The court confirmed WAC 285-30-395(1) and related statues “reflect Washington’s strong public policy in favor of the full compensation of medical benefits for victims of road accidents.”  State Farm’s limitation unlawfully “denies Durant his PIP medical benefits necessary to return him to his pre-injury state.”

The Durant ruling clarifies an important aspect of Washington insurance law and confirms insureds’ right to coverage for medical treatment for injuries sustained in auto collisions.

How Long Do I Have To Dispute An Insurance Claim Denial?

If your insurer denies your claim or takes some action with which you disagree, how long do you have to dispute the insurer’s decision?  For example, if your health insurer refuses to authorize surgery, or refuses to cover prescription drugs; your homeowner’s insurer refuses to pay the full bill for repairing your home after a fire; or your car insurer refuses to pay for damage you sustained in a crash?

Most people are probably generally aware their legal claims may be subject to specific deadlines.  But confirming the specific deadline applicable to a particular insurance dispute, and the action needed to comply with the deadline, can be tricky.

The first and most important question is whether the insurance is employer-sponsored.  If so, it is likely subject to a federal law called the Employee Retirement Income Security Act (“ERISA”).  ERISA imposes important deadlines insureds must meet in order to preserve their right to dispute the insurer’s adverse decisions regarding payment or benefits.  First, insureds have a limited period of time after receiving the insurer’s notice of an adverse benefit determination (e.g., the insurer’s letter refusing to cover treatment) in which to appeal the insurer’s decision internally.  This period is often relatively short (e.g., 60, 90 or 180 days) and the specific period depends on the terms of the employee benefit plan.  Second, if the insurer refuses to reconsider its denial after the internal appeal, insureds have a similarly short deadline in which to file a lawsuit disputing the insurer’s decision.  Again, this deadline is often short and depends on the specific language of the employee benefit plan.

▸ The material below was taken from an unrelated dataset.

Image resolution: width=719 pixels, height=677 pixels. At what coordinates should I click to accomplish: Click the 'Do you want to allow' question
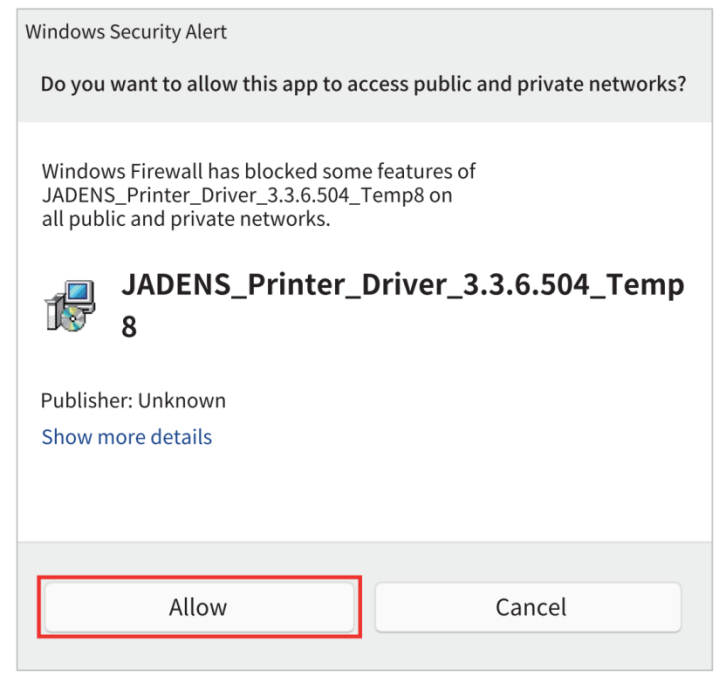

The rules differ for non-employer insurance.  Insurance that is not procured through an employer is not subject to ERISA.  There is no internal appeal process.  Instead, insureds typically have a specific period of time from learning of a dispute (e.g., the insurer’s failure to pay benefits) in which to file a lawsuit against the insurer.  The specific period of time depends on the specific claims the insured can assert, which depends on the details of the insurer’s conduct.  For example, insureds typically have four years in which to sue an insurer for violations of Washington’s Consumer Protection Act.  Other legal claims typically have different deadlines in which to file suit.

This is complicated by the fact most insurance policies contain a provision requiring the insured to bring suit within a shorter time, regardless of the particular claim asserted.  This policy-specific limitations period is often quite short (e.g., six months) so it is critical for insureds to carefully review their policy contracts.  Often, these policy-specific deadlines can be circumvented – they may apply only if the insurer can prove their investigation of the claim was harmed by the delay, and, even if so, they may not bar all claims the insured has against the insurer.

The upshot is virtually all insurance-related legal disputes are subject to deadlines by which insureds must assert specific claims or risk losing their legal rights.  The specifics depend on the details.  Often, even if a deadline has passed, insureds may still have legal recourse.  Thus, it is critical for insureds to be mindful of any applicable deadlines regarding insurance claims and disputes, and seek advice from an attorney to confirm any applicable deadlines.